THE DESERT COMES TO ADELAIDE

THE DESERT COMES TO ADELAIDE

Kapi Tjukula 2009 by Dickie MINYINTIRI Pitjantjatjara people, Synthetic polymer paint on linen 131.5 x 153.5 x 3.0 cm d'Auvergne Boxall Bequest Fund 2009 Art Gallery of South Australia, Adelaide © Dicki Minyintiri, Courtesy of Ernabella Arts Kapi Tjuku

Posted by Jeremy Eccles | 24.11.10

Gallery: Art Gallery of South Australia
Dates: 29.10.10 : 26.01.11

The Art Gallery of SA has organised its second big exhibition of Aboriginal art from the Desert, showing until the end of January and accompanied by a big catalogue. It's a very generous and gentle introduction to the art that first emerged in 1971 in Papunya and is still pouring out of communities like Utopia, Balgo, Hermannsburg and Kintore, not to mention the Spinifex and APY Lands that have joined the charge so enthusiastically in more recent years.

§ Stated exercise A
According to the exhibition write-up, in what year and in which place did this art first emerge?
§ Stated exercise B
Quote the part of the exhibition write-up that opens with the words containing "Gallery: Art Gallery" and closes with "more recent years.".
The material after this point has nothing to do with the exhibition write-up.

§ Stored data

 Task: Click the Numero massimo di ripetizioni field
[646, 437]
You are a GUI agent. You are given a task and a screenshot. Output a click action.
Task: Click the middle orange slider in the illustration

§ Written answer A
It first emerged in 1971 in Papunya.

§ Written answer B
Gallery: Art Gallery of South Australia
Dates: 29.10.10 : 26.01.11

The Art Gallery of SA has organised its second big exhibition of Aboriginal art from the Desert, showing until the end of January and accompanied by a big catalogue. It's a very generous and gentle introduction to the art that first emerged in 1971 in Papunya and is still pouring out of communities like Utopia, Balgo, Hermannsburg and Kintore, not to mention the Spinifex and APY Lands that have joined the charge so enthusiastically in more recent years.